The EU has pledged to cut its net greenhouse gas emissions to zero by 2050, while President Joe Biden has committed the United States to become a “net zero economy” by 2050.

Scientists say the world must reach net zero emissions by 2050 to limit global temperature increases to 1.5 degrees above pre-industrial times and avert the most catastrophic impacts of climate change.

The hope is that a transatlantic alliance could help persuade large emitters who have yet to commit to this timeline – including China, which is aiming for carbon neutrality by 2060, and India.

“The United States is our natural partner for global leadership on climate change,” von der Leyen said.

She called the Jan. 6 storming of the U.S. Capitol a turning point for the discussion on the impact social media has on democracies.

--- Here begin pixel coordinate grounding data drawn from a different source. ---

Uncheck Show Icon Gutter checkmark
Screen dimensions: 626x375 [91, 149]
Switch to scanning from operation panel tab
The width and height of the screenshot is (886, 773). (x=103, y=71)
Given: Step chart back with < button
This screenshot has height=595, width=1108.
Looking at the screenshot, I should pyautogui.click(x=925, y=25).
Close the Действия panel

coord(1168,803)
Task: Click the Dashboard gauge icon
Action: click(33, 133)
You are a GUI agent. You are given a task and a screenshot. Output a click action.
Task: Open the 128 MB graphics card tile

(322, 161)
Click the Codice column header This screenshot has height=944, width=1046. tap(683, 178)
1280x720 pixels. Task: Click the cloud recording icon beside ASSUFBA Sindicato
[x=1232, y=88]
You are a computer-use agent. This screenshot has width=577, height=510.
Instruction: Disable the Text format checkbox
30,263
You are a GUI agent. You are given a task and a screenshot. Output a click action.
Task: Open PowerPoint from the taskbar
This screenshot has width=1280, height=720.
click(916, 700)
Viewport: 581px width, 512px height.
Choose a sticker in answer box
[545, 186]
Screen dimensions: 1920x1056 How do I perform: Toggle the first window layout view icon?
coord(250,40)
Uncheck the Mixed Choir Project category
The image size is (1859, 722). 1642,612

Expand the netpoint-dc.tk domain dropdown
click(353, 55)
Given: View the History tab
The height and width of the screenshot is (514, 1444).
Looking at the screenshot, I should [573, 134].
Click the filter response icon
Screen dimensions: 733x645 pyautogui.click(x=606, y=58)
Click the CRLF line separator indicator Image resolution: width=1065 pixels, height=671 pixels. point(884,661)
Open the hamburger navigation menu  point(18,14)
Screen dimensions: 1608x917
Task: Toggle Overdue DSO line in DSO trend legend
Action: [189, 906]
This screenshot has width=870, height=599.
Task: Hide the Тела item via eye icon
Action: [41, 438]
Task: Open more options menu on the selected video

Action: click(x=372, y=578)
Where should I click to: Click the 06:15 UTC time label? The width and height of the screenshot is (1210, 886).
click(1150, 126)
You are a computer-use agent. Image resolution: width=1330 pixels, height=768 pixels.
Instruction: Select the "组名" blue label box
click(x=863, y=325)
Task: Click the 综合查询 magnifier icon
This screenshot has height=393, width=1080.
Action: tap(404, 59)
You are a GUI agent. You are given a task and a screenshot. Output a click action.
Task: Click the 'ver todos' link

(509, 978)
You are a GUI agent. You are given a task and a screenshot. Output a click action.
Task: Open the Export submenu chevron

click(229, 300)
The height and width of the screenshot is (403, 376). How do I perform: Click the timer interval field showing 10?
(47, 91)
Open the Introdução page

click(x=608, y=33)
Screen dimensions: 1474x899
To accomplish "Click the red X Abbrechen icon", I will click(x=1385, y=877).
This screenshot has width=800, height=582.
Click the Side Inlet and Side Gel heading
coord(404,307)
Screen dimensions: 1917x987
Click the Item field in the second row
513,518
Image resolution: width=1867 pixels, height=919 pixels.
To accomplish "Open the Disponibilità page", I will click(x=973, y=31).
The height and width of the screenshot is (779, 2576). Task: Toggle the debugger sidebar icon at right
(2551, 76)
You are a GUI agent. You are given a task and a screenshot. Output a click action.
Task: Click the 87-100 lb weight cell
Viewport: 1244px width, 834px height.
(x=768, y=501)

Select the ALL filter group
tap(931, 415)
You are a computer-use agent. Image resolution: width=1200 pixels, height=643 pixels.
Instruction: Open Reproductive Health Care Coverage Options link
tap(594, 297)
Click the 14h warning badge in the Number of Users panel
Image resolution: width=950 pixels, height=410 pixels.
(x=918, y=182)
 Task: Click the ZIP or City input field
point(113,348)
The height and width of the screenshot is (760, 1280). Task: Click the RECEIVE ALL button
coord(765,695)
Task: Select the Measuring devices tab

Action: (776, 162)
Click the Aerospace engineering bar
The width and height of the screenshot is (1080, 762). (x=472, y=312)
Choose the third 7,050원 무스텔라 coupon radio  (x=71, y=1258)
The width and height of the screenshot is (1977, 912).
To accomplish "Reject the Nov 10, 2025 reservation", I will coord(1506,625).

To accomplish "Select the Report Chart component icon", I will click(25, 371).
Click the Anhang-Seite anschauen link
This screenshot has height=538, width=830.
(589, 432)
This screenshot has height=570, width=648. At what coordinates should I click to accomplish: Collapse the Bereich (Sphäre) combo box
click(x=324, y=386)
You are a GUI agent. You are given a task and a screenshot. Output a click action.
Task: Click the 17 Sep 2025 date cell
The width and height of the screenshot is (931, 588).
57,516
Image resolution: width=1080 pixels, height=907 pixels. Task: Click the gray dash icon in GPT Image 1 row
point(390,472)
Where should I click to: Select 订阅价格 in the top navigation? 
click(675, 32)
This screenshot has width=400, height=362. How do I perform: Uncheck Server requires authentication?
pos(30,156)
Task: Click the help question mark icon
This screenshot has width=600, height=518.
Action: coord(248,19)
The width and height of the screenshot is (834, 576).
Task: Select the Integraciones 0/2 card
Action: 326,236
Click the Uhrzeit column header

“Of course, imposing democratic limits on the uncontrolled power of big tech companies alone will not stop political violence,” von der Leyen said. “But it is an important step.”

She was referring to a draft set of rules unveiled in December which aims to rein in tech companies that control troves of data and online platforms relied on by thousands of companies and millions of Europeans for work and social interactions.

They show the European Commission’s frustration with its antitrust cases against the tech giants, notably Alphabet Inc’s Google, which critics say have not addressed the problem.

But they also risk inflaming tensions with Washington, already irked by Brussels’ attempts to tax U.S. tech firms more.

Von der Leyen said Facebook’s decision on a news blackout on Thursday in response to a forthcoming Australian law requiring it and Google to share revenue from news underscored the importance of a global approach to dealing with tech giants.